_DOCUMENT EXCERPT:_
Spammers have screwed up so much of what was once usable.
Yet most users of the Internet are entirely unaware of it. They
see spam only as part of being online. They think it's like other
advertising, and some even think it's their ISP doing it.
William R. James March 10, 2003 |
Oddly enough, I remember a time when closing a relay was considered
extremely rude. In the early days of the Internet, everyone who
connected to it took some responsibility in helping to ensure that
all the Internet's traffic was routed to its destination. Some places
had better connections than others and some connections were
unavailable at times for various reasons. So part of connecting your
machine to the network was sharing the load and donating little bits
of bandwidth here and there so the Internet ran smoothly for
everyone. Relays were important because sometimes a user's home
server was unavailable.

_GIVEN REQUEST A:_ Update the entries from the line with "Select the 14' x 14' bedroom dimension text" up to and including the line with "height=360. pyautogui.click(x=203, y=98)" by replacing "toilet" with "WC". Keep everything else the same.

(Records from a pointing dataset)
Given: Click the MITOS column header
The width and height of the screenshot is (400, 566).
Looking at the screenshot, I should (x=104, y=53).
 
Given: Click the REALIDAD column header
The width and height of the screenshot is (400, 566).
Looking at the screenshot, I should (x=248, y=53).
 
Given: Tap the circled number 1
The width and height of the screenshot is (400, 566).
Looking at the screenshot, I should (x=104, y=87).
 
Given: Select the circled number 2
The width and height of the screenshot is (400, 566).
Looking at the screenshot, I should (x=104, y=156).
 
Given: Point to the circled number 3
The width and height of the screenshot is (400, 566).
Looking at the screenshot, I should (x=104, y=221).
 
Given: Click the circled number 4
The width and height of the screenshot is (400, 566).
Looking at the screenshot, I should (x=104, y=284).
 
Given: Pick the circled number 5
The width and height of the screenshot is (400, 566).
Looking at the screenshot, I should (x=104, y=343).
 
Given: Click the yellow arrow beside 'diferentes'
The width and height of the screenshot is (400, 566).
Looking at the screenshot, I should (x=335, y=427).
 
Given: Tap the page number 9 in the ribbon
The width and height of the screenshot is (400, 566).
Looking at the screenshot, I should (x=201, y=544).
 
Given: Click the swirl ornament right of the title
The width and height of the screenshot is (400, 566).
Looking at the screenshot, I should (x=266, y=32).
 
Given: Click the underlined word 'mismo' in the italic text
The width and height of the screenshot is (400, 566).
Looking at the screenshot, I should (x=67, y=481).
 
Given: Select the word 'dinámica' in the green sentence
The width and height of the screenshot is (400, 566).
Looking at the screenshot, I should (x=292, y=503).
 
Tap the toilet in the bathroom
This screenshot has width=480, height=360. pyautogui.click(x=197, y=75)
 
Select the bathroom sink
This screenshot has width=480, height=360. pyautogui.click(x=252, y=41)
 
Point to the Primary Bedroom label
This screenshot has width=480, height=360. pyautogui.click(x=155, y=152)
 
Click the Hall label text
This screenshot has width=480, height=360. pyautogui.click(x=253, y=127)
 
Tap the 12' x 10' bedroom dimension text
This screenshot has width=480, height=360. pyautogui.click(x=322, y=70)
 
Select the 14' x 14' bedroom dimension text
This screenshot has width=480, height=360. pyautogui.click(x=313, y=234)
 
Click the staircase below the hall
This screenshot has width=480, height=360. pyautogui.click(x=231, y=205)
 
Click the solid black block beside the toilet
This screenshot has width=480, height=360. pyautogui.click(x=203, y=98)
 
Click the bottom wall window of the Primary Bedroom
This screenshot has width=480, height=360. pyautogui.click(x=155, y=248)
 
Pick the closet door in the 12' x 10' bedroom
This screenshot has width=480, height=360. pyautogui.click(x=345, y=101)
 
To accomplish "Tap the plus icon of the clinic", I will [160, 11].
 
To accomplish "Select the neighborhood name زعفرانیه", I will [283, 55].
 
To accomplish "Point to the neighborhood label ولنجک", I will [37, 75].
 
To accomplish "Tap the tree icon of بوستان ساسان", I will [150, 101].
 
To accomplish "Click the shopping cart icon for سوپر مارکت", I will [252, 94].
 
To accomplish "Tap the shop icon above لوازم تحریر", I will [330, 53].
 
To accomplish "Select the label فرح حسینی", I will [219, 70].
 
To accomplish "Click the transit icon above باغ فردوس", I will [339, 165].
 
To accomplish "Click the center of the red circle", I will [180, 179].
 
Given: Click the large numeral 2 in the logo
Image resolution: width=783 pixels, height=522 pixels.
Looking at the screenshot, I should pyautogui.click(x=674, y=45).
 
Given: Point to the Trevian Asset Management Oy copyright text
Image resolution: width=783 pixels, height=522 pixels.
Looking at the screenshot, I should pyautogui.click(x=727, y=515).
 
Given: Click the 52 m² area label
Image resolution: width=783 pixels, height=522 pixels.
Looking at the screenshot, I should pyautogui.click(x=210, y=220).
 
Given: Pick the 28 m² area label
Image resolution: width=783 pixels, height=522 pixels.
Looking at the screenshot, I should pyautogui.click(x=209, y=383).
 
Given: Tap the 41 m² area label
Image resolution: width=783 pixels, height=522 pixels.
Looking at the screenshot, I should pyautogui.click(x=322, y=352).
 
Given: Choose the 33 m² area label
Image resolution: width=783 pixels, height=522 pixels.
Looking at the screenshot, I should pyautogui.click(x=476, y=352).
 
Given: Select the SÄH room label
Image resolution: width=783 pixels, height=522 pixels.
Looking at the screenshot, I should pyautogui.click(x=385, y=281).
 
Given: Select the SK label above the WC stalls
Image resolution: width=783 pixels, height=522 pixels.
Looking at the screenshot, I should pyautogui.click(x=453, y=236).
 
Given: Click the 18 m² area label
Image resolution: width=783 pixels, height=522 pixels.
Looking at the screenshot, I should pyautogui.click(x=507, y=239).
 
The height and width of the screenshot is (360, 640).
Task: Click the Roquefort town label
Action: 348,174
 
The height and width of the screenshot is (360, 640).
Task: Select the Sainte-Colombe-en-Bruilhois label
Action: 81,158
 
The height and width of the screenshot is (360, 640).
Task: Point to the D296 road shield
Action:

_GIVEN REQUEST B:_ In the passage on spam and relays, why were relays important?

_COMPLETE RESPONSE A:_
Select the 14' x 14' bedroom dimension text
This screenshot has width=480, height=360. pyautogui.click(x=313, y=234)
 
Click the staircase below the hall
This screenshot has width=480, height=360. pyautogui.click(x=231, y=205)
 
Click the solid black block beside the WC
This screenshot has width=480, height=360. pyautogui.click(x=203, y=98)

_COMPLETE RESPONSE B:_ Sometimes a user's home server was unavailable.